─── Study text ───
To-day the pensioners’ little plots of garden, to the north of Ranelagh, are fuller of interest than this flimsy spectre of past gaiety. Some of the old men are ingenious gardeners; each one expresses himself in his allotted space, and builds a rockery, an arbour, or a fountain as his fancy directs, and will gladly sell a nosegay of old-fashioned flowers to a passing stranger.
Truly Nell Gwynn and Sir Christopher Wren have given the old soldiers a goodly heritage in the Royal Hospital.
NOTES
L’ENVOI
AND SO WE come to the boundary of Chelsea on the east, for at Sloane Square (and strictly speaking in a corner house, half of which stands in the parish and half outside) the “bounds” used to be “beaten,” and a young boy received a birching which was supposed to write the exact line of parish demarcation on his memory, for transmission to the next generation. I suppose he was adequately rewarded, and I never heard that the assault was made a cause for complaint. Whether a Chelsea boy of to-day would still suffer it, is questionable.
───
Directions:
1. From the Chelsea passage, list the three things the pensioners may build in their garden plots.
2. Shorten the paragraph of the Chelsea passage that begins "AND SO WE come to the boundary of Chelsea," keeping its main facts.
3. Carry on the Chelsea passage from the point where it stops, in the same style.
─── Exercise data ───
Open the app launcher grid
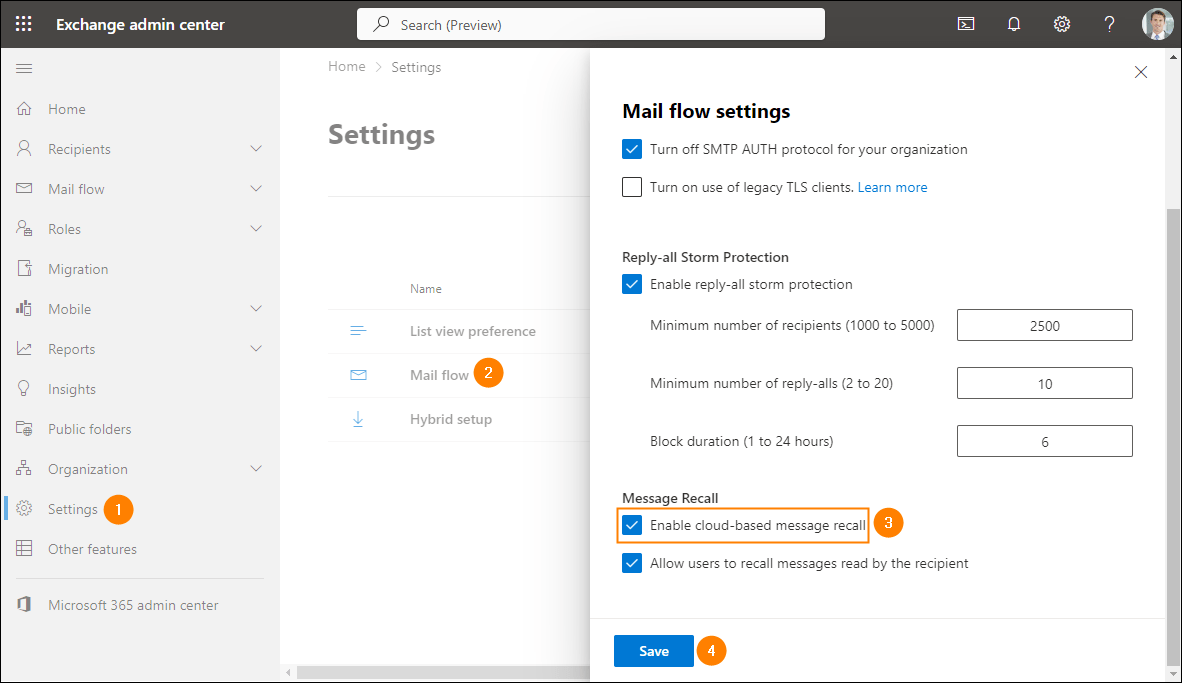 pos(24,23)
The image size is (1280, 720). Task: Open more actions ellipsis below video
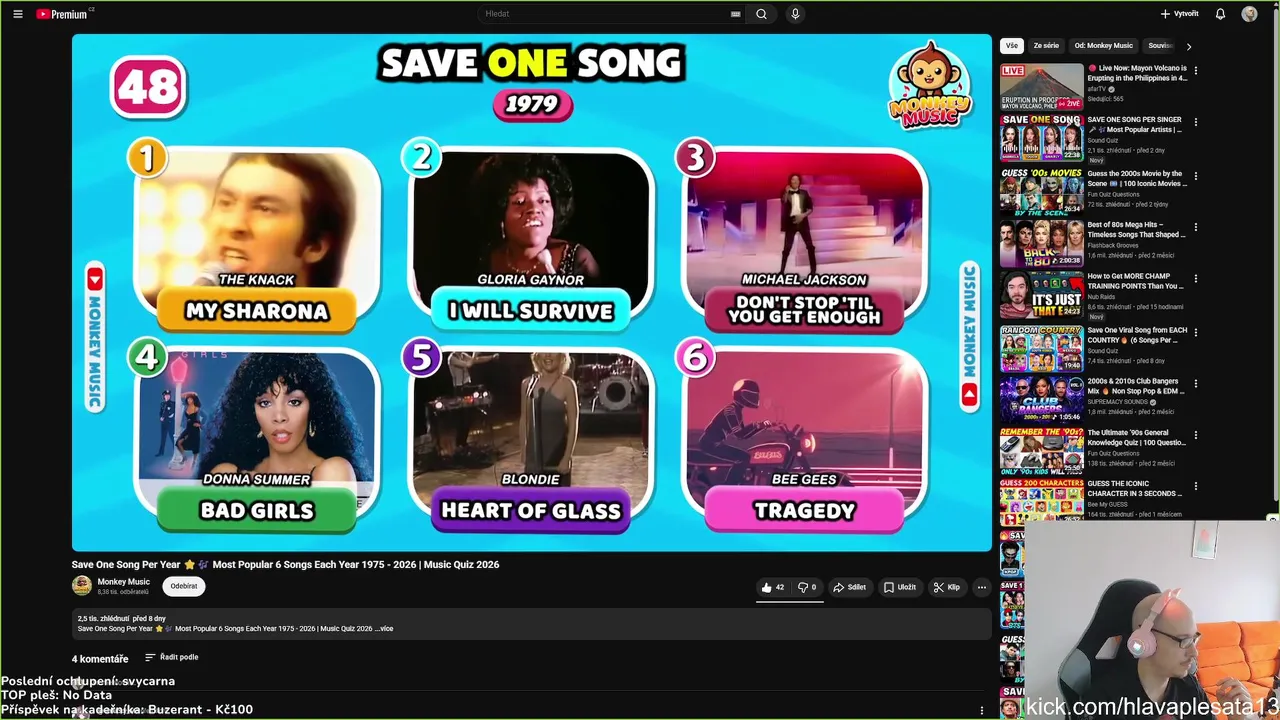pos(981,587)
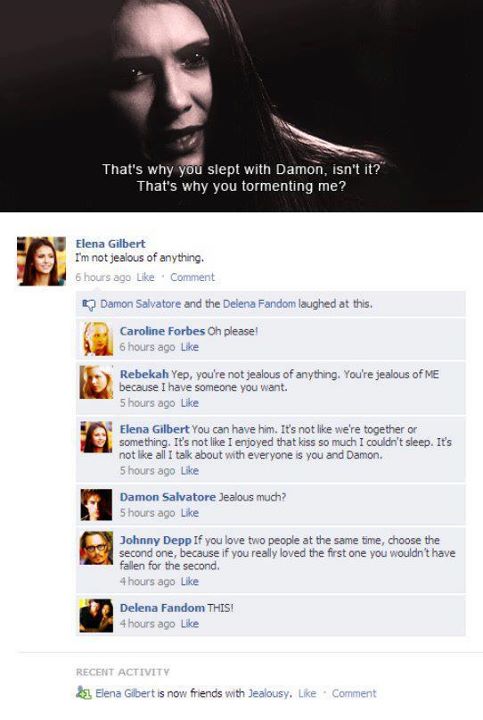
Task: Open Johnny Depp's avatar picture
Action: click(x=96, y=548)
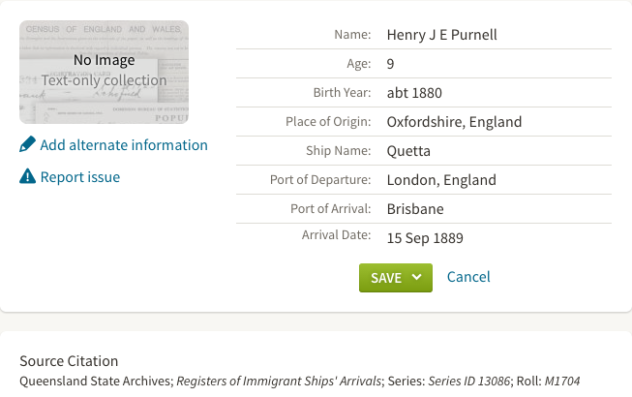Viewport: 632px width, 397px height.
Task: Open the Report issue link
Action: coord(80,177)
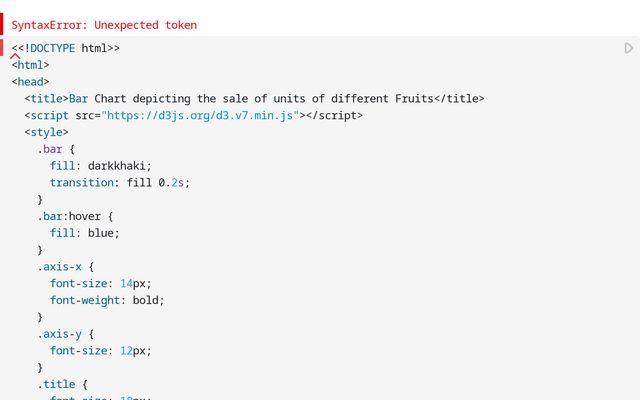Click the blue fill color value
The height and width of the screenshot is (400, 640).
coord(103,233)
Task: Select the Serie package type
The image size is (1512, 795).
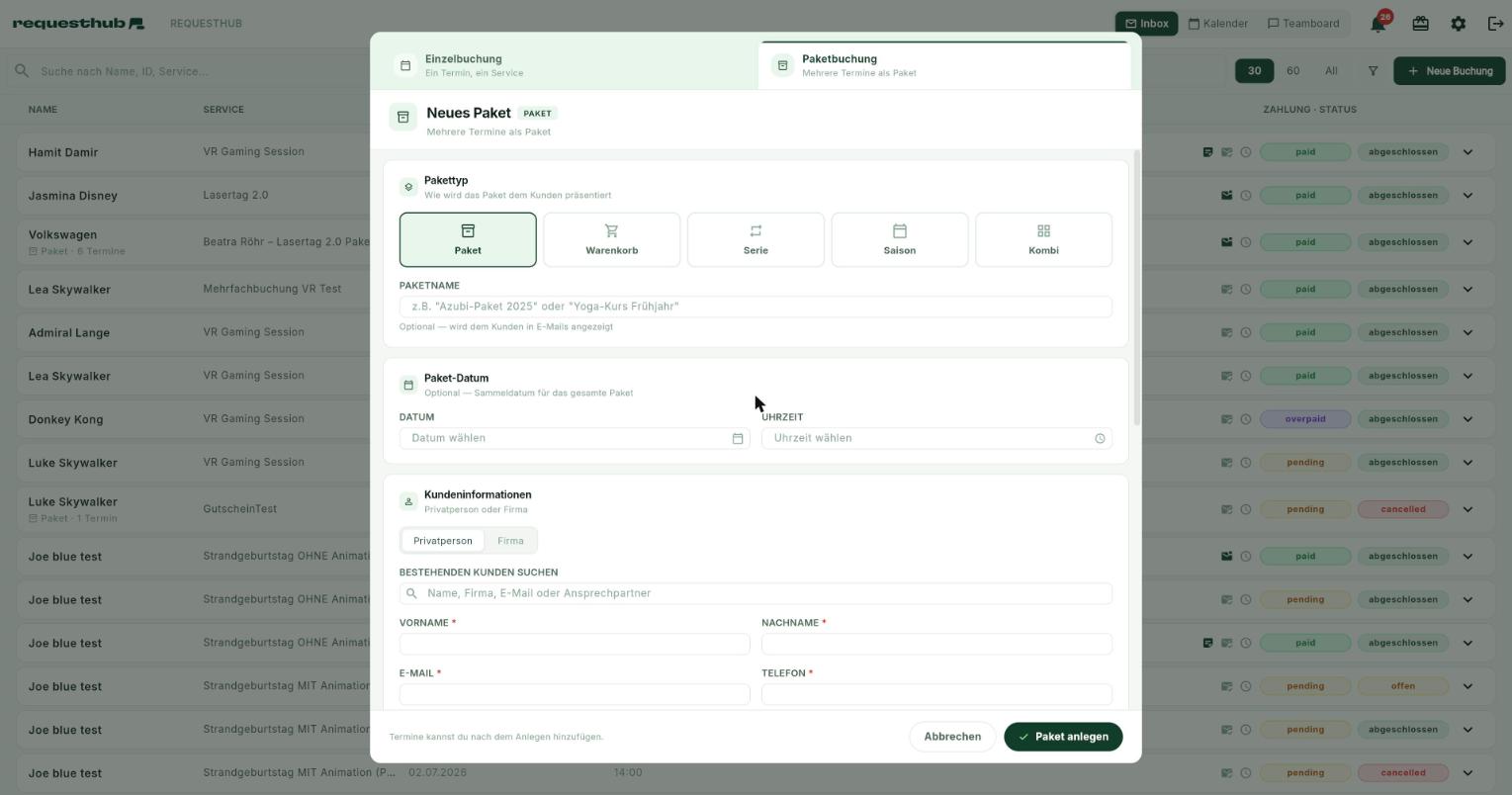Action: (x=756, y=239)
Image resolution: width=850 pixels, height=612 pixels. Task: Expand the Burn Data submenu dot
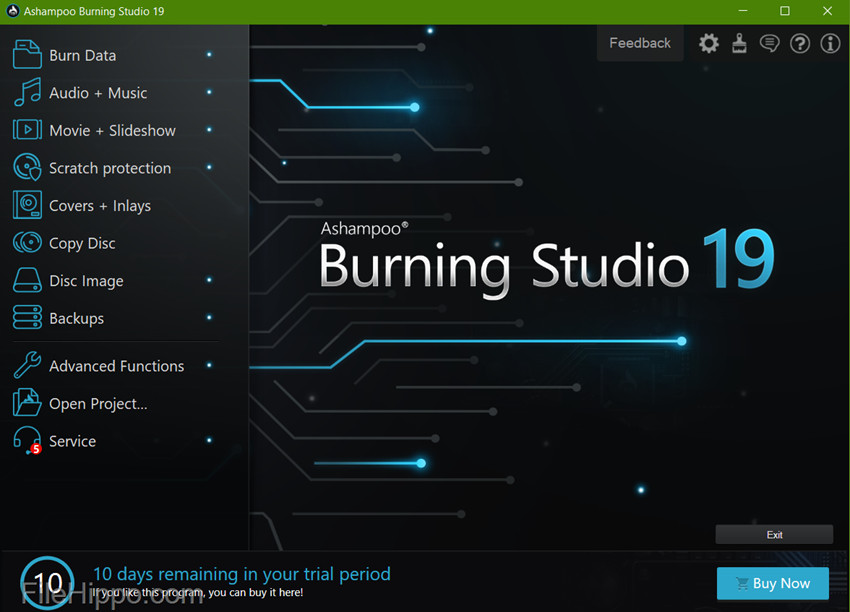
───
Task responses:
1. A rockery, an arbour, and a fountain.

2. Chelsea's eastern boundary is at Sloane Square, where the parish "bounds" used to be "beaten" at a corner house that stood half in the parish and half outside it. A young boy was birched there to fix the exact line in his memory so he could pass it on to the next generation. The writer supposes he was adequately rewarded, never heard of any complaint about it, and doubts that a Chelsea boy of today would still put up with it.

3.
Old Chelsea, with its queer ways and its originality in thought and action, is fading day by day. The Bun-house has gone from Union Street, and Box Farm from King’s Road. Who thinks of the “callous murder of an Oriental” when they cut through Turk’s Row? Even the Duke of York’s School, founded in 1801, has carried its little “sons of the brave” off to Dover, where we hope they still say, as they ought, “God bless the Regent and the Duke of York!” but where the object-lesson of the Royal Hospital will not be a part of their education, as it was in Chelsea.
And with these changes thick and fast upon us, can you, O stranger, cousin from America, or brother from Greater Britain overseas, wonder that we of the old village by the river cling fast to our legends and traditions of the past, setting them, childish as some may deem them, in that Light of Romance “that never was on sea or land.” How it gilds the simplest deed, lights up the dimmest corner; how it shows certain figures of the past, more real to us than any neighbours of to-day!